Most GLP-1 side effects have nutritional roots — and nutritional solutions. Here's a practical guide to managing every common side effect through diet and targeted supplementation.
Nausea & Vomiting
- Ginger extract (250mg before meals)
- Vitamin B6 (25-50mg/day)
- Small, frequent meals instead of large ones
- Avoid high-fat meals on injection days
Constipation
- Magnesium citrate (200-400mg at bedtime)

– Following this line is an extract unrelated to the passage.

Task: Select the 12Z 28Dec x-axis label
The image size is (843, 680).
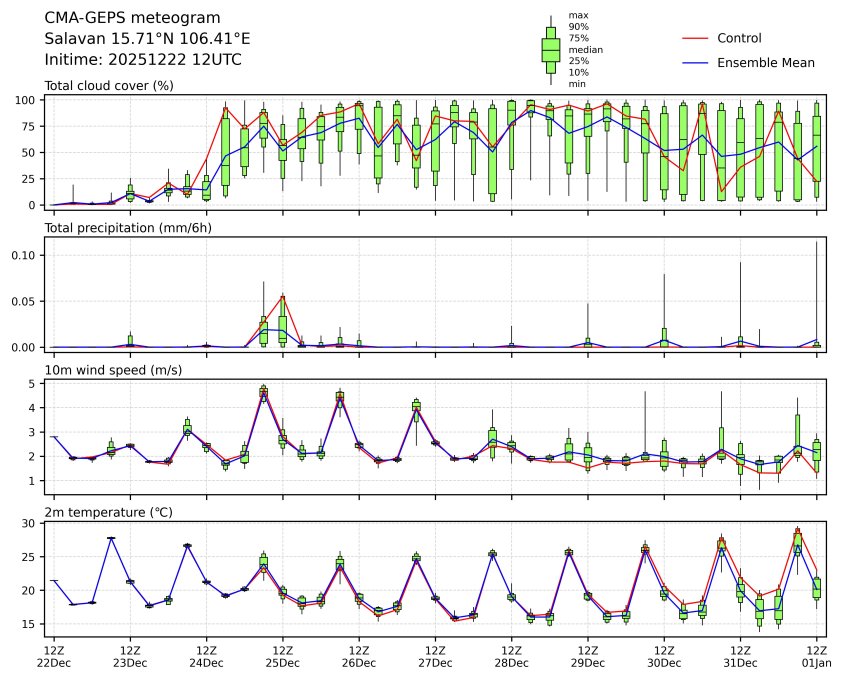Action: click(511, 656)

- Psyllium husk fiber (5-10g/day)
- Minimum 64oz water daily
- Probiotic with Lactobacillus strains
Fatigue & Low Energy
- Check B12 and iron levels
- Ensure adequate protein intake
- CoQ10 (100-200mg/day) for cellular energy
- Consistent meal timing to stabilize blood sugar
Hair Thinning
- Biotin (5,000mcg/day)
- Zinc (15-30mg/day)
- Adequate protein — hair is made of protein
- Iron and ferritin testing (low levels = hair loss)
FAQ
When will side effects improve? Most GLP-1 side effects peak in the first 4-6 weeks and improve with dose stabilization and proper nutrition.
Should I stop my medication if side effects are severe? Never stop medication without consulting your doctor. These nutritional strategies can help while your body adjusts.